Best practices for application developers require the inclusion of debugging code in applications that can be enabled to provide minute details of application state, variables and error conditions or exceptions. Debug output is typically logged for later analysis that can expose the cause of application crashes, memory leaks, performance degradation and security holes. Furthermore, since the events that cause a security or performance problem may be spaced over time, logs—along with the problem software—can help correlate and trace temporally separated errors to show how they contribute to a larger problem. Due to the performance overhead and amount of data produced, debug logs typically are enabled only when a problem can’t be identified via test or event logs.

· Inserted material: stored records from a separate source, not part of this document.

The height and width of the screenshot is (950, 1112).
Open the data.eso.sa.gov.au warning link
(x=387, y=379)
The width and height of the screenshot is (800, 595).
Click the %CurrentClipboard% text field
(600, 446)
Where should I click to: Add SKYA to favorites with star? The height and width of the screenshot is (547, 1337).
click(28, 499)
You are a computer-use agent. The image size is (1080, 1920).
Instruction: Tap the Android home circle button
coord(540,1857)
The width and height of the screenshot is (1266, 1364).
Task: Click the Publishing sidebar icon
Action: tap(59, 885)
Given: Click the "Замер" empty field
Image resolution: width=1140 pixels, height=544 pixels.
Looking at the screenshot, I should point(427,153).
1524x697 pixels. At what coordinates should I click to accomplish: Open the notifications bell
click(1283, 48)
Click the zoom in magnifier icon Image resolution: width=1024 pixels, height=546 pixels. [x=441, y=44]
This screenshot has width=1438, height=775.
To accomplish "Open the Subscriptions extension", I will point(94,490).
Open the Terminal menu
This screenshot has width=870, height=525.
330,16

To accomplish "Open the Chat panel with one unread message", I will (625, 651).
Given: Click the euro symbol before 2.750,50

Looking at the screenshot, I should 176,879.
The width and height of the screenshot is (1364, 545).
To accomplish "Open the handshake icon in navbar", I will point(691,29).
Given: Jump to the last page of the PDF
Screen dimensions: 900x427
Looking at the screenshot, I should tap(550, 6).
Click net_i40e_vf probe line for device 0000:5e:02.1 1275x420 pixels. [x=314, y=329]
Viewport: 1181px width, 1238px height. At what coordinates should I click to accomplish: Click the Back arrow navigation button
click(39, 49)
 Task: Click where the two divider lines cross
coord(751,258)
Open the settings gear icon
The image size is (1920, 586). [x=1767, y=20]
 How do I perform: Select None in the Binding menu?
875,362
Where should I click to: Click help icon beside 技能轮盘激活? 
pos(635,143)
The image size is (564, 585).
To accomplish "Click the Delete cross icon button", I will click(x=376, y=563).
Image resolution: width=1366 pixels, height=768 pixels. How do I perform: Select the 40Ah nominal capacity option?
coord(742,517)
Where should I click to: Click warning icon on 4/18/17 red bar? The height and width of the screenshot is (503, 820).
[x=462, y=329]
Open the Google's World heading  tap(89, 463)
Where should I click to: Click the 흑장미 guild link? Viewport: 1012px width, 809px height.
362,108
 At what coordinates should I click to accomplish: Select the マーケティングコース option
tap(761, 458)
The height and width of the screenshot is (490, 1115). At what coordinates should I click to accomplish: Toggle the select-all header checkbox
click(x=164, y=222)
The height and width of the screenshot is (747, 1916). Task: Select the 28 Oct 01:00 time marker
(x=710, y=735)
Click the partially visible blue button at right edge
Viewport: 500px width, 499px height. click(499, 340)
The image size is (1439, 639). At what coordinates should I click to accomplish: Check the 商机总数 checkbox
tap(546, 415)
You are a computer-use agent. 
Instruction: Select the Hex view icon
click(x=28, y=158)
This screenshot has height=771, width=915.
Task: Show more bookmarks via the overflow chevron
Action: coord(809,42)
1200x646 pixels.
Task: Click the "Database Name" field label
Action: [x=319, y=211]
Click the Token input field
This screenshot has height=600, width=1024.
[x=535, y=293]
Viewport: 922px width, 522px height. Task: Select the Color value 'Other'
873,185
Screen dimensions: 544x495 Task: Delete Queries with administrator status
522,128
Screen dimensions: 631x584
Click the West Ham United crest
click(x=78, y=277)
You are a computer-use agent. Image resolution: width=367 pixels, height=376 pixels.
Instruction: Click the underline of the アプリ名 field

Application debug logs provide a record of program behavior that is necessary to identify and fix software defects, security vulnerabilities or performance bottlenecks. While test logs record the output results of application usage, debug logs provide information about an application’s internal state, including the contents of variables, memory buffers and registers; a detailed record of API calls; and even a step-by-step trace through a particular module or subroutine.
When your Splunk deployment is ingesting custom application and debug data, you can use it to accomplish security and compliance, application delivery, and IT ops use cases.
Guidance for onboarding data can be found in the Spunk Documentation, Getting Data In (Splunk Enterprise) or Getting Data In (Splunk Cloud). The source types depend on the custom applications in use in your organization.